As with life, nothing in technology is black and white there are trade-offs and unique cases where the benefits of a technology might be useful to one use case and less useful to others. However, the thing with Docker is that it is extremely flexible. It is not subject to the same constraints as a PaaS or even an IaaS (although some have described it as a mini-IaaS).

Docker enables you to build more flexible versions of a PaaS, and many IaaS solutions like OpenStack (and others soon) will allow you to launch light-weight containers instead of the heavy VMs that compromise a good chunk of our workflow.

The beauty of Docker is that it lets you move down the stack and do what you want. Yes, you can have freedom!

Is that more work? Yes, it can be.

Is that more to manage? Yes, it can be.

As with everything, doing things yourself vs. handing work off to a service provide such as a PaaS is a trade-off that enterprise IT leaders and developers need to understand. If you are happy with your PaaS provider today you probably will not care too much... although your PaaS provider probably already does.

On the other other hand, if you put a lot of work in moving to IaaS and using configuration management tools to create an architecture that is more flexible than a PaaS, you might be more interested in what Docker can do for you. For some folks it is a matter of scale.

It is great to start off on a PaaS that does everything for you, but eventually the overhead costs outweigh the benefits and that is when companies decide to roll their own infrastructure using a IaaS provider rather than just accepting the black box of a PaaS.

Considering all Docker can do, is multi-tenant SaaS really needed when I can deploy isolated containerized versions of an application for every tenant? Is it not better if I can scale per each tenant's need or service level? Do I want a noisy neighbor impacting other tenants?

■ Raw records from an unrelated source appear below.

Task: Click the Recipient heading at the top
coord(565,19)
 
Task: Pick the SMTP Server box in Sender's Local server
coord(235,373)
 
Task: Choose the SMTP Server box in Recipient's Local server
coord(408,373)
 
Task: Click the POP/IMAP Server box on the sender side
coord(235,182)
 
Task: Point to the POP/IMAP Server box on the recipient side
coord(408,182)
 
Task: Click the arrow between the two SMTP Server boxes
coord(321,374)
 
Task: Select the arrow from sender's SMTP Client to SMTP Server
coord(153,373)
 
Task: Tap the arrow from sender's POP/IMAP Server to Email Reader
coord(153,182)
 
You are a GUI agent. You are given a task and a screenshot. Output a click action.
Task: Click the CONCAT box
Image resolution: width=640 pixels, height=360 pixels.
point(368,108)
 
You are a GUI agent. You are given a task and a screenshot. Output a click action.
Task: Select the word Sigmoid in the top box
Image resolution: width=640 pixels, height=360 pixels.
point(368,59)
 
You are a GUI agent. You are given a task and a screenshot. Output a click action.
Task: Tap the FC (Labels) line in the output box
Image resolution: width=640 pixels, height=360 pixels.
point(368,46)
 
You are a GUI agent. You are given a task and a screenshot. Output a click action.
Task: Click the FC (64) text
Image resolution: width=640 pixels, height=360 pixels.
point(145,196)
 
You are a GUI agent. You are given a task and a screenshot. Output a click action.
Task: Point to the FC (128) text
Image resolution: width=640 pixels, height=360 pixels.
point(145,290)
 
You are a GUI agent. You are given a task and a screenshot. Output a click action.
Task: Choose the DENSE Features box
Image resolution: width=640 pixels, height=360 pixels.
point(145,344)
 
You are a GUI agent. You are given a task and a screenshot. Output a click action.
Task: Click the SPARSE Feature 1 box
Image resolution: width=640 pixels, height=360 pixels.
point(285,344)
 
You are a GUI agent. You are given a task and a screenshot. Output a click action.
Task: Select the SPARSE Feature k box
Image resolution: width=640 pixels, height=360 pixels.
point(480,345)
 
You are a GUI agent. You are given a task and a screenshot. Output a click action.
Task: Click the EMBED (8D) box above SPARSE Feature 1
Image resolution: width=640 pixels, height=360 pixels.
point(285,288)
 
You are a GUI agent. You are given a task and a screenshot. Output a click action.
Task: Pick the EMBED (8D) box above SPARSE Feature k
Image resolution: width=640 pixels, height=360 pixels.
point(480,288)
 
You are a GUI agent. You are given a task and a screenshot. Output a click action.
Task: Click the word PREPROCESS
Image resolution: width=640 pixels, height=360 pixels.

The fundamental ability for Docker to allow for dependencies to be containerized and thus makes entire applications and the application stack they rely on portable is truly disruptive. However, we are far from having the tools or process ecosystem around it to make Docker and containerization mainstream now.

There is no doubt that Docker will get to the "slope of the enlightened" but there is still much work to be done in creating the management tools and processes within enterprises to truly leverage the technology. Also the container alone is only part of the disruption, the other piece of it is the architectures it enables.

Micro-service architectures are not that uncommon for large distributed systems, but for many enterprise developers it is and will be a new way to think about and architect solutions.

Once the tools and platforms exist many enterprises will also now have a way to ensure their developers are building on "approved" or "blessed" software stacks. This reduces the need for manual governance -- things like infrastructure governance reviews, enterprise architecture reviews etc. will not be needed once the CIO has a control point beyond the PMO, enterprise architecture and manual review meetings. Ensuring "approved" containers are used does not eliminate "bad code" by any means, but it does reduce the risk of change later in the lifecycle where it is most costly.

So What's a CIO to Do?

First and foremost it is paramount to recognize the high disruption potential on several fronts from IT governance processes and tools, to service provider spend, to licensing costs. There are many areas of IT spend that eventually will be touched by Docker and the evolving Docker ecosystem. There are no shortcuts to knowledge, as with most new technologies.

Keep an eye on Docker and Linux containers, have a small team do pilot projects, continue to gain and capture knowledge and figure out what trade-offs have to be met for you to make the jump and heavily invest in it.